Auquel cas, il est possible d'afficher quels sont les points de divergence + explication.
Dc, le fait de ne pas suivre une charte prédéfinie et validée enlève la verifiabilité (il faut faire confiance à la personne qui dit suivre ces critères).
Il est aussi possible dans une certaine mesure de proposer de la transparence envers le public :)
@pyg @almet Avec un groupe de personnes (un cercle de discussion), nous avons expérimenté un cadre de principes (pas de jugement, éviter les conseils, partir de son besoin, éviter les discussions ping-pong ...). A partir de là, au cours des séances, nous avons questionné plusieurs fois ces principes, j'étais facilitateur. Chacun devient dans le temps garant du groupe, et cela fonctionne dynamiquement.

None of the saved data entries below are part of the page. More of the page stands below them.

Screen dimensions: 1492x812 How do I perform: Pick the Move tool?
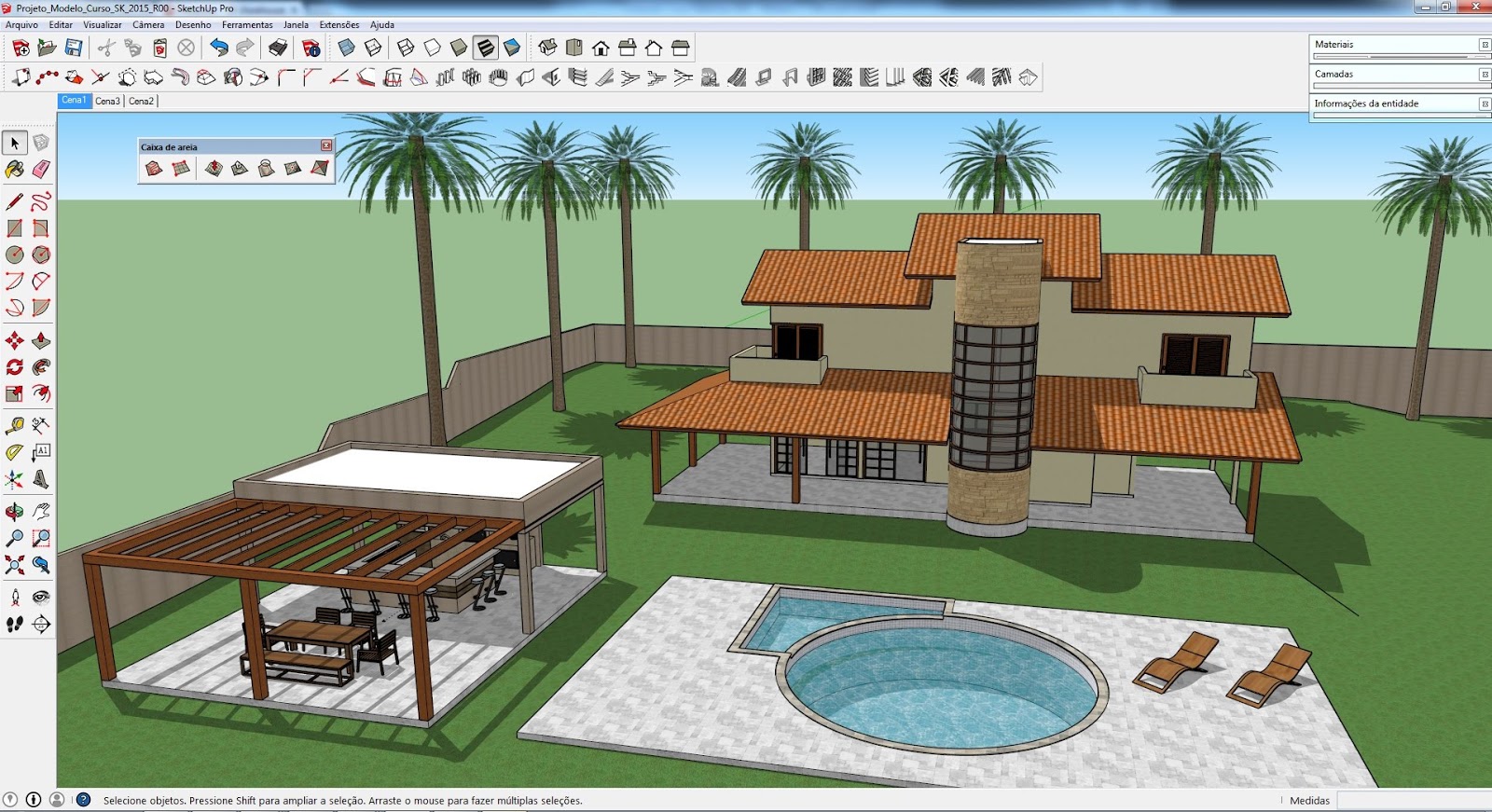(15, 340)
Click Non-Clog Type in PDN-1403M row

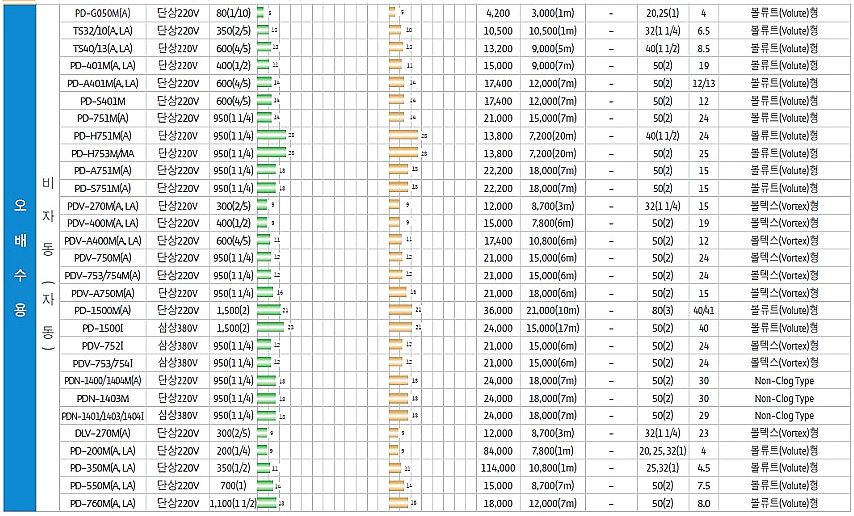tap(783, 398)
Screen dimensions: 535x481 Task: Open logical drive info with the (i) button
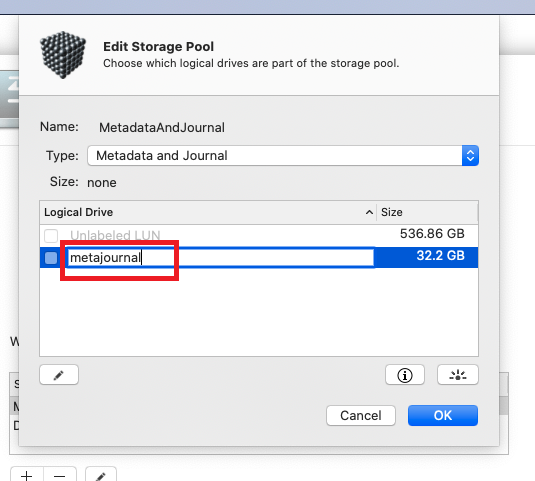[405, 375]
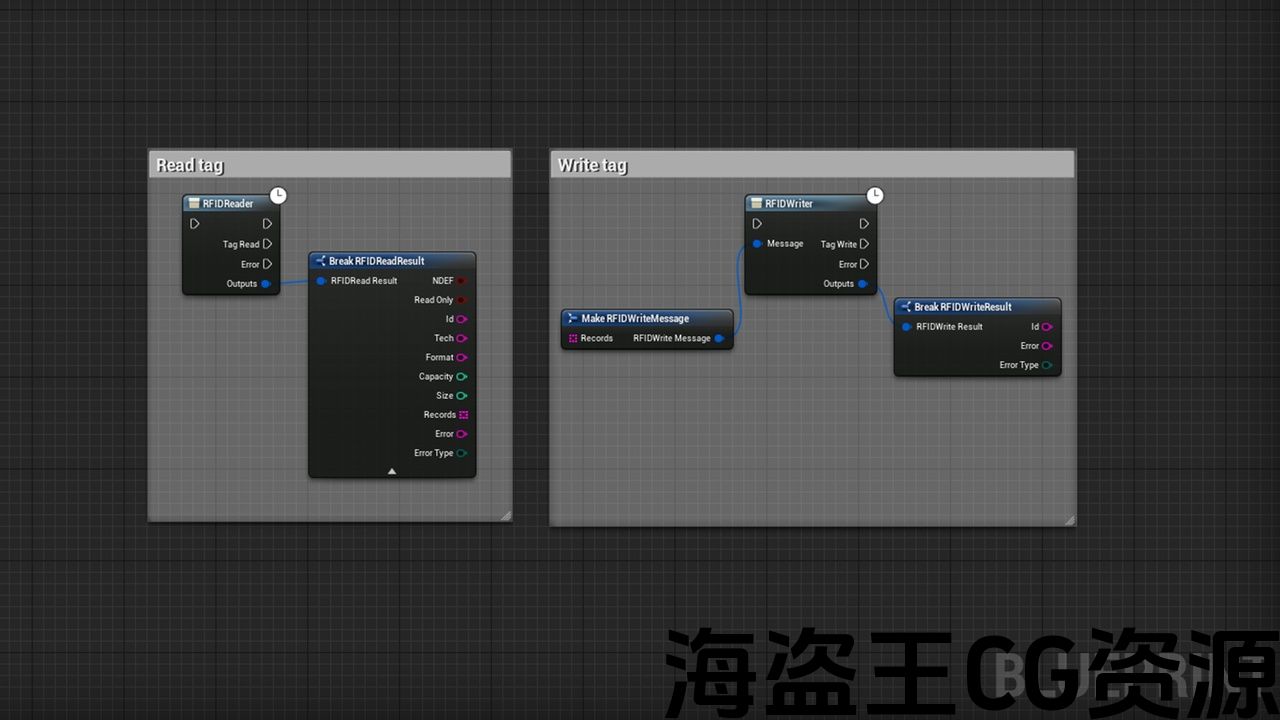This screenshot has width=1280, height=720.
Task: Click the Records input pin on Make RFIDWriteMessage
Action: (x=573, y=338)

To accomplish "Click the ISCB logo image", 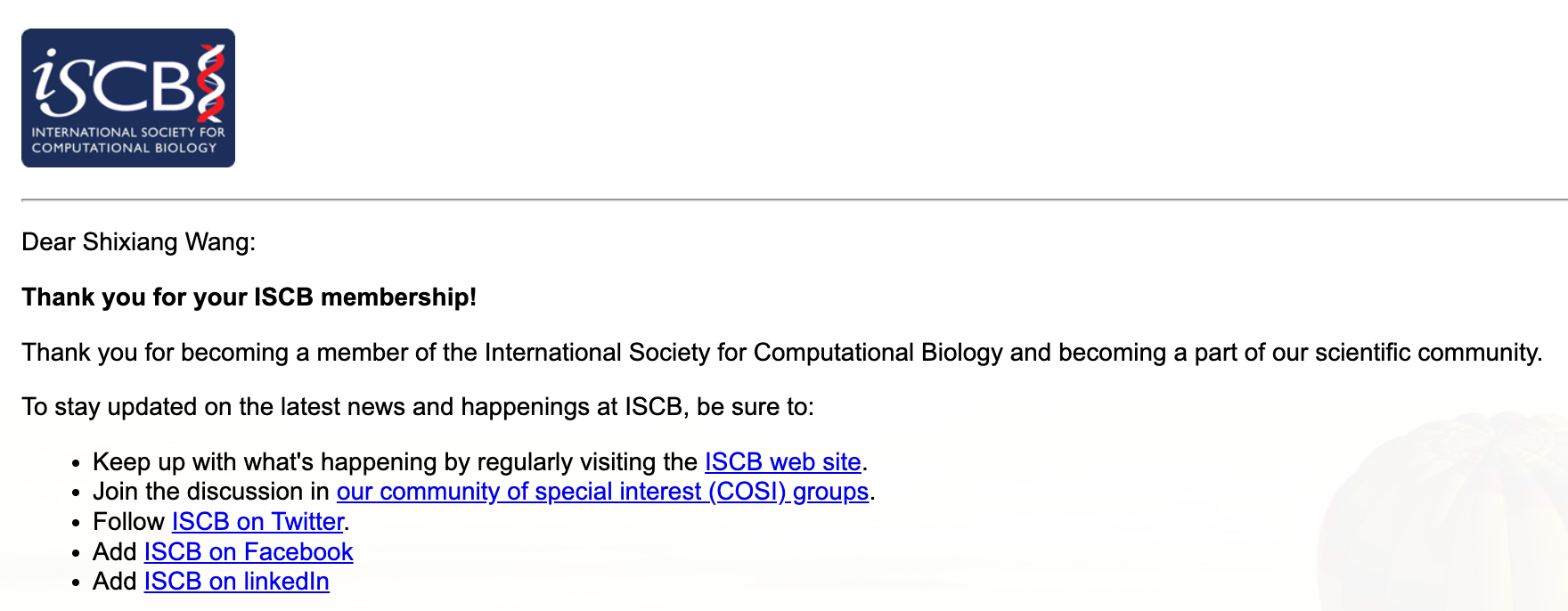I will pyautogui.click(x=127, y=98).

C'est un petit groupe autogéré (moins d'une douzaine de personnes).
@almet
La transparence que tu évoque est pour moi la clef pour celles et ceux qui voudraient affirmer une éthique, au lieu d'en suivre une (les deux options étant également valables).
C'est pourquoi pour CHATONS, on a préféré définir nous-même un cadre éthique, et le rendre évolutif (comme toi avec ton houblon en circuit court plutôt que bio :) ). Aucun cadre ne convenait, et il m'a paru + intéressant d'essayer de définir des règles ensembles, plutôt que d'appliquer une recette imparfaite qui ne correspondait pas à nos valeurs.
@almet
Tout à fait d'accord avec tout ça.
Je pense qu'il est illusoire (et faux) de s'attacher à une éthique figée.
Encore une fois, entre morale, éthique, et déontologie, on navigue en eaux troubles et agitées, car aucune ne peut être "gravée dans le marbre" (ou dans les tables de la loi et leurs 10 commandements, même plusieurs milliers d'années plus tard) et s'appliquer hors contexte.